Not all the attention was flattering. The Associated Press reported the same year that Arthur MacArthur was "'Gifted,' But Gift Is Not Spelling." The article went on to quote his tutor saying that the "outstanding talent of 13-year-old Arthur MacArthur is a gift for music, but spelling is his weakness". Phillis Gibbons said that Arthur MacArthur "is just an ordinary American boy, like your son or mine. He is quite intelligent but he can't spell – what American boy can?"

Gibbons ("'Gibby', Tutor of Young Mac" according to a front-page headline in the Brooklyn Daily Eagle) was summoned from Tokyo to tutor Arthur for some time. Thereafter, Arthur attended New York's Browning School until he entered Columbia University as a freshman in 1956. The New York Times reported Arthur MacArthur's admission along with that of the son of MacKinlay Kantor, the Pulitzer Prize-winning author.

Interest in Arthur MacArthur was not limited to the press. Hope Cooke, a contemporary in New York who later became Queen of Sikkim, commented in her autobiography that "all the parents want[ed] their daughters to dance with Arthur MacArthur, the general's son... when he comes to church with his parents, there is always a huge crowd on the steps to watch them go by."

MacArthur graduated from Columbia University in 1961, having majored in English.^{,} The only non-prizewinning student mentioned by name in The New York Times was Arthur MacArthur. The New York Times pointed out that MacArthur's parents sat in the box of the president of the university, Grayson L. Kirk, with the General in full dress uniform.

== Later life ==
After graduation, MacArthur avoided the public spotlight. The United Press agency reported following his father's funeral in 1964 that, since graduating, "the tall handsome young man ... has made few public appearances." The Associated Press reported the same year that "MacArthur's Son Shuns Military Life" but pointed out that "his childhood had been filled with war." He works as a concert pianist and writer. He is also reportedly living under an assumed name.

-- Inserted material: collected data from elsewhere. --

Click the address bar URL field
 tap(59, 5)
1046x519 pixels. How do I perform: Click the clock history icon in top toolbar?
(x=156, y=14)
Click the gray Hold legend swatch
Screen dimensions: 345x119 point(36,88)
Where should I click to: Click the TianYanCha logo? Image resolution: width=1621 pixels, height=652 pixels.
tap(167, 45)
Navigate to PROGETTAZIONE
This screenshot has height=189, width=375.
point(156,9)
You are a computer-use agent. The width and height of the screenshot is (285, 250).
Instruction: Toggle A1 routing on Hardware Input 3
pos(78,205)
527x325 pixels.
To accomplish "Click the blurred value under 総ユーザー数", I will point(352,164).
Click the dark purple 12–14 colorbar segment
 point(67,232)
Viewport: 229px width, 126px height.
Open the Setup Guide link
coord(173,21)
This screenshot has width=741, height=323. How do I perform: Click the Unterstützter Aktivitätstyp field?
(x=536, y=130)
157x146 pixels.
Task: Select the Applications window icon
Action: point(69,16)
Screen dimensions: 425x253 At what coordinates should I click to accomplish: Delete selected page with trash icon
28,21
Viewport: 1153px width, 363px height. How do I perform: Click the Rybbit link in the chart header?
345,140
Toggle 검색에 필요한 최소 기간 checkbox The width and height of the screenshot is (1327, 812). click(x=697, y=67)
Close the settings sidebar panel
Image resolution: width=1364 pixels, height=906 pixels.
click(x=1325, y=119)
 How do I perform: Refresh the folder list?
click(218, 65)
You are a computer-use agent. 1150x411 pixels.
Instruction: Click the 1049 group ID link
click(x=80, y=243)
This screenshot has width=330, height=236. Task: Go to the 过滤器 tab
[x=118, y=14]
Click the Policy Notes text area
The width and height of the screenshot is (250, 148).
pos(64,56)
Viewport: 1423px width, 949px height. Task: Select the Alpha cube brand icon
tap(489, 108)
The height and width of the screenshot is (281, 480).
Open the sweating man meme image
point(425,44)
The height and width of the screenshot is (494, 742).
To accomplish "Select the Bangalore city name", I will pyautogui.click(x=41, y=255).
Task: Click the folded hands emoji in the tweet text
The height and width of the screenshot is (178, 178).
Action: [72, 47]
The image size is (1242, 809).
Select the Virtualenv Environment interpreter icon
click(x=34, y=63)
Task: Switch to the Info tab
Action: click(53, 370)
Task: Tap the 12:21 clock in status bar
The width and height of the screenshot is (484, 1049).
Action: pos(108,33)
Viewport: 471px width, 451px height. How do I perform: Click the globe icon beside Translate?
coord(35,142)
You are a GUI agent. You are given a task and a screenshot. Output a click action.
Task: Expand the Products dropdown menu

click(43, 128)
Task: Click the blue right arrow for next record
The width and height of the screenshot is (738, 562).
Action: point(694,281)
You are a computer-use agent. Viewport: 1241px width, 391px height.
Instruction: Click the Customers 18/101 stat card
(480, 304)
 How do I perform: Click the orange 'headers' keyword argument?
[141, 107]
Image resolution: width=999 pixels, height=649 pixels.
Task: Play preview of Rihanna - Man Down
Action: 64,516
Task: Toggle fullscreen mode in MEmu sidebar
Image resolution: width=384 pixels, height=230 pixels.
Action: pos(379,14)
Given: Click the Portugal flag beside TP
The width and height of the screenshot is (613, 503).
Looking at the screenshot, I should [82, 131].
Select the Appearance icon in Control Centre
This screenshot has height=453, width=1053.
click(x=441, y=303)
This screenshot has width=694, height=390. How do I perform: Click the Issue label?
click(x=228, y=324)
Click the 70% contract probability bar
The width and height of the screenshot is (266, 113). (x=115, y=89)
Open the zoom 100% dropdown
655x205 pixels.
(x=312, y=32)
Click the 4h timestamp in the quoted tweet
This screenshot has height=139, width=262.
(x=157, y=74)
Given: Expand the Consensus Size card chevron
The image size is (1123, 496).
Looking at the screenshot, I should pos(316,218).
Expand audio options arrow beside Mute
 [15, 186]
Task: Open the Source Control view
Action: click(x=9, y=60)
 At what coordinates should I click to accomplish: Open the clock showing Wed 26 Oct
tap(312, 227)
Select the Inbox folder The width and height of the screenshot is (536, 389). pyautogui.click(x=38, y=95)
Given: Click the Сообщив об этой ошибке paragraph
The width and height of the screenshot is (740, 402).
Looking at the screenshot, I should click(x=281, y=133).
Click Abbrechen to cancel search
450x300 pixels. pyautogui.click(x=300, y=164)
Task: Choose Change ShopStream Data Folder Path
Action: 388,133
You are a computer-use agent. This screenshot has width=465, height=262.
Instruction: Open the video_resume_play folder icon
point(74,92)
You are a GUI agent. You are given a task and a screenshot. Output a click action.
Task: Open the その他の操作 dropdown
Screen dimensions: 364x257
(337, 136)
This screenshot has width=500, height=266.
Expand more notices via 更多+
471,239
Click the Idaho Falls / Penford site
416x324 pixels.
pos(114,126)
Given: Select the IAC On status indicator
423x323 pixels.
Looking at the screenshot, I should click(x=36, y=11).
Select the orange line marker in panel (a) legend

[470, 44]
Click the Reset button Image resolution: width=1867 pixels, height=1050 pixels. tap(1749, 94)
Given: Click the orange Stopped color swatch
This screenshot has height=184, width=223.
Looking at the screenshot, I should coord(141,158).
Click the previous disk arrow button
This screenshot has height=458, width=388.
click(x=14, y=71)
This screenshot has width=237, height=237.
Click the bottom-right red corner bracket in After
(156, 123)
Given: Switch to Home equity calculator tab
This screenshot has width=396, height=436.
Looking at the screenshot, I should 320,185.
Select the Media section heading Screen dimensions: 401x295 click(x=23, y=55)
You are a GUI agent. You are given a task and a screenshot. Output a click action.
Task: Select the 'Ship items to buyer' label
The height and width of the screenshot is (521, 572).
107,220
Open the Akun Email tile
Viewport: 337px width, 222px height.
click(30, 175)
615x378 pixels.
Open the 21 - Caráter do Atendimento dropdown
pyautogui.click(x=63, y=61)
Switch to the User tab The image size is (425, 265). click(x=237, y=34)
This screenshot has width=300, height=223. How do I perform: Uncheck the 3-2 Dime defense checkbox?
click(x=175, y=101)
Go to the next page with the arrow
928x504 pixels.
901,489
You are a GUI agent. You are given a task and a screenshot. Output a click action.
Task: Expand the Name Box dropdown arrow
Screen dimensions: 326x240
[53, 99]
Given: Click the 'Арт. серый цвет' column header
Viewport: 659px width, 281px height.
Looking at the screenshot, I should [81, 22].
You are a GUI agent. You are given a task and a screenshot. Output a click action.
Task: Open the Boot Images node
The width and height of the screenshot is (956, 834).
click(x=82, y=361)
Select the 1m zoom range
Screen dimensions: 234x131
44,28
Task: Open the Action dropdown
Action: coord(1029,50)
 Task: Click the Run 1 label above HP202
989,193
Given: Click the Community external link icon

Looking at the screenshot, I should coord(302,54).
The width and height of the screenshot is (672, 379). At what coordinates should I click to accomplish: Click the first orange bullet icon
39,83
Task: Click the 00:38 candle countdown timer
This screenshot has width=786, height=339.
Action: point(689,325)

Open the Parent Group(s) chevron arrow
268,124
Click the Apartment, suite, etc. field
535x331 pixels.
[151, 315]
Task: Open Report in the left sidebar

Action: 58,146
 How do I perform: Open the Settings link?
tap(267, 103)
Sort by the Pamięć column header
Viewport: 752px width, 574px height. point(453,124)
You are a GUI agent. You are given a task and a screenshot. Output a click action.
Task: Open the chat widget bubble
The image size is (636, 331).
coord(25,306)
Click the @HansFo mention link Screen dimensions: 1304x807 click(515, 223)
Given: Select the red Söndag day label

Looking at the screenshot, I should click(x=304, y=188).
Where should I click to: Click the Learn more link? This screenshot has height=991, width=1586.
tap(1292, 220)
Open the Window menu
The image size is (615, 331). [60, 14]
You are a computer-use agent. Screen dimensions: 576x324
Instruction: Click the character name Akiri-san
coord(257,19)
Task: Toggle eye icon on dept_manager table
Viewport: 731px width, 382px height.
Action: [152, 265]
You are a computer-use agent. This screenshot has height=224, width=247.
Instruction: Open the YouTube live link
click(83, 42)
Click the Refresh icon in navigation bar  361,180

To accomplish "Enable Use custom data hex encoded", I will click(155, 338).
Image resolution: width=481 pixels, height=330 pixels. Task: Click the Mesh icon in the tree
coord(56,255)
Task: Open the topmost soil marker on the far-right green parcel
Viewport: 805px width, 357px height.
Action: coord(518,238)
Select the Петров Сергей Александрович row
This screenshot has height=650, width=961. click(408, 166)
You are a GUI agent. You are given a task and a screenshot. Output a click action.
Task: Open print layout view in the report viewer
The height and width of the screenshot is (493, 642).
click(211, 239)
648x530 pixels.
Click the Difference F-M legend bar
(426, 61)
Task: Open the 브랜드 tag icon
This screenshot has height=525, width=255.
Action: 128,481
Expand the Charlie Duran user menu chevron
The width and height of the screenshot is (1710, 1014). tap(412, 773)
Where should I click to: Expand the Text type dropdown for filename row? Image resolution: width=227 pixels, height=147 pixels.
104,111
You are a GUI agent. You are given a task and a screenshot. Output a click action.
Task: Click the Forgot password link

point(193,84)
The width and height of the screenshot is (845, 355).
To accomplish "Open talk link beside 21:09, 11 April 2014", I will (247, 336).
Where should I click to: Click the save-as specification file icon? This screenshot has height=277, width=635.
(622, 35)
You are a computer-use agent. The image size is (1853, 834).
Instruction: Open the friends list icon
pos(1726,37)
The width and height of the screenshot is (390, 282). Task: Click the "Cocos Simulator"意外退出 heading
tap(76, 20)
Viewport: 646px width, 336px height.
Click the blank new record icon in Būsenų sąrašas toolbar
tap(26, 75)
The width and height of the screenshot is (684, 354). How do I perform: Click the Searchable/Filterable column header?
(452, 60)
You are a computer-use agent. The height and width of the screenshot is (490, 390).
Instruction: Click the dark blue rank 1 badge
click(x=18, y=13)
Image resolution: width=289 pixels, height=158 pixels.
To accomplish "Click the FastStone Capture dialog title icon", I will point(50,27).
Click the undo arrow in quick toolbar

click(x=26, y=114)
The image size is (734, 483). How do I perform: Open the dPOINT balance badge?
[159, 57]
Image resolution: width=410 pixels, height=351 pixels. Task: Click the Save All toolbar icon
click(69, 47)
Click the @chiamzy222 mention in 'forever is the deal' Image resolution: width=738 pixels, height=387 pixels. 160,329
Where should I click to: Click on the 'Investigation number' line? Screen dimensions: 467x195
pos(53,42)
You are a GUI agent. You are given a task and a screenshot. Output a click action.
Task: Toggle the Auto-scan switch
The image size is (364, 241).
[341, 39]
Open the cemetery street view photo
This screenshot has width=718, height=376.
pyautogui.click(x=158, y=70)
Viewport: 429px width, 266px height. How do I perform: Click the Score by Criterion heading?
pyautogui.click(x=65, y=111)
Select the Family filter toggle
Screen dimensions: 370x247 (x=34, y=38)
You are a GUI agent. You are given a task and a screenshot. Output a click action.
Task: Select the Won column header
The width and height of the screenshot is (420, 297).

Apparently, MacArthur lived in the Mayflower Hotel on New York's Upper West Side until 2004 when it was demolished. Forbes magazine tracked him down in 2005 but MacArthur "declined to be interviewed". During this time he went by the alias "David Jordan". When the Mayflower hotel was demolished he moved to Greenwich Village and bought a condominium a few blocks away from the hotel for $650,000. In 2014, MacArthur was featured in a New York Post article that discussed his long and secret residency in the hotel. Michael Gross's 2014 book, House of Outrageous Fortune: Fifteen Central Park West, the World's Most Powerful Address, also devoted a page to the mystery of MacArthur's life and assumed name. When Arthur moved out of the Mayflower Hotel he was described by lawyer Michael Grabow as one of four bachelors living there.

In 2024, upon the occasion of his father being awarded the Order of Military Merit (First Class) by the Republic of Korea, Arthur MacArthur issued his first public statement in at least six decades. A little over a year later, in February 2025, Arthur MacArthur issued a statement on the 80th anniversary of the Battle of Manila, fondly recalling the Philippines as "the land of my birth." In September 2025 during the 75th anniversary of the Incheon landing he made another statement mentioning "As a result of the Incheon Landing Operation, the Republic of Korea has become a shining beacon to all free people around the world today. I sincerely hope for eternal peace and prosperity."